Thus, the present invention provides Clostridium beijerinckii SIID27451-B11 strain (accession number NITE BP-02951).

The present invention also provides Clostridium beijerinckii SIID27451-B11 strain having genome sequences shown in sequence numbers 1 to 5.

The present invention also provides Clostridium beijerinckii SIID27451-B11 strain having a 16S rDNA sequence shown in sequence number 6.

The present invention also provides Clostridium beijerinckii SIID27451-B11 strain which produces more butyric acid and less lactic acid and acetic acid in a culture solution after anaerobically culturing the strain at 37° C. for 72 hours, compared with Clostridium beijerinckii NBRC 109359T, which is a type strain of Clostridium beijerinckii.

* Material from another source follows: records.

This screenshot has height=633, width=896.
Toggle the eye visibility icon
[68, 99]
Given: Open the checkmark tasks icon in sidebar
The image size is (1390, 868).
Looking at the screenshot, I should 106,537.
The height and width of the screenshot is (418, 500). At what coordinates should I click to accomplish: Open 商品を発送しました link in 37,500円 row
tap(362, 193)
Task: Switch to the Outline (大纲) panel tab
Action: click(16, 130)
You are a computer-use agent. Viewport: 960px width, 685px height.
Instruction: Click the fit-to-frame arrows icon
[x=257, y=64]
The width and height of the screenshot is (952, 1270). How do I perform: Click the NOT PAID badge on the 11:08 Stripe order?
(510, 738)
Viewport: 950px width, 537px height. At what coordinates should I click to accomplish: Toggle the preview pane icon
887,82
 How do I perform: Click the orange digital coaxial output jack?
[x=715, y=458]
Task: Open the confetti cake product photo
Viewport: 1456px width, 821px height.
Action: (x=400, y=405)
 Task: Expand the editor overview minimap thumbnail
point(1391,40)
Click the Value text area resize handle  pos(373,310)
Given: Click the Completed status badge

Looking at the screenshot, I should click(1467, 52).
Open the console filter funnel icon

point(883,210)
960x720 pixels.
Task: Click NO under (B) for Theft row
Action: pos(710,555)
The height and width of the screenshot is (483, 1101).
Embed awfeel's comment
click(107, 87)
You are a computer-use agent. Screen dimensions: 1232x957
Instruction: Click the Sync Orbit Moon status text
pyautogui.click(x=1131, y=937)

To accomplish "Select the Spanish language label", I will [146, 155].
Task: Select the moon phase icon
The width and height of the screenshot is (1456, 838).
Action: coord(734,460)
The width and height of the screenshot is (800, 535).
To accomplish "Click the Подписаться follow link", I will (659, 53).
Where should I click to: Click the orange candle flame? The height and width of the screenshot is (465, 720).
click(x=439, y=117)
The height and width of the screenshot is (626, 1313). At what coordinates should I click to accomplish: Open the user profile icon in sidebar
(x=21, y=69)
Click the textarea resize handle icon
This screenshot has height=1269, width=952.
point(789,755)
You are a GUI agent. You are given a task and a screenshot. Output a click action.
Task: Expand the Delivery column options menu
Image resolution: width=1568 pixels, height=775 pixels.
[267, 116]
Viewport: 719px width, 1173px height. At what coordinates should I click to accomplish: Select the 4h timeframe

Furthermore, the present invention provides a method for producing butyric acid using SIID27451-B11 strain.

Effects of the Invention

According to the present invention, a butyric acid-producing bacterium is provided that produces butyric acid more efficiently than Clostridium butyricum, which is a typical conventional butyric acid-producing bacterium, as well as more efficiently produces butyric acid compared with a type strain of Clostridium beijerinckii.

BRIEF DESCRIPTION OF DRAWING

FIG. 1 is a photograph showing a colony image of SIID27451-B11 strain.

FIG. 2 is a photograph showing a Gram staining image of SIID27451-B11 strain

FIG. 3 shows a simple molecular phylogenetic tree based on a 16S rDNA partial sequence of SIID27451-B11 strain.

DESCRIPTION OF EMBODIMENTS

The taxonomic characteristics of SIID27451-B11 strain were examined. Hereafter, SIID27451-B11 strain will be also referred to as B11 strain. All the following tests were performed at TechnoSuruga Laboratory Co, Ltd. unless otherwise noted.

(1) Morphological Observation

Anaerobic culture of B11 strain was performed at 30° C. for 48 hours using GAM Broth “Nissui” (Nissui Pharmaceutical, Japan)+agar as a culture medium. Stereomicroscopic colony observation and Gram staining were performed to observe colonies and cell morphology of specimens. The colony and Gram staining images are shown in FIG. 1 and FIG. 2, respectively. The cell morphology was Bacillus to oval Bacillus (1.0-1.5×3.0-5.0 μm), Gram staining was positive, and spore formation was observed. Colonies were cream in color.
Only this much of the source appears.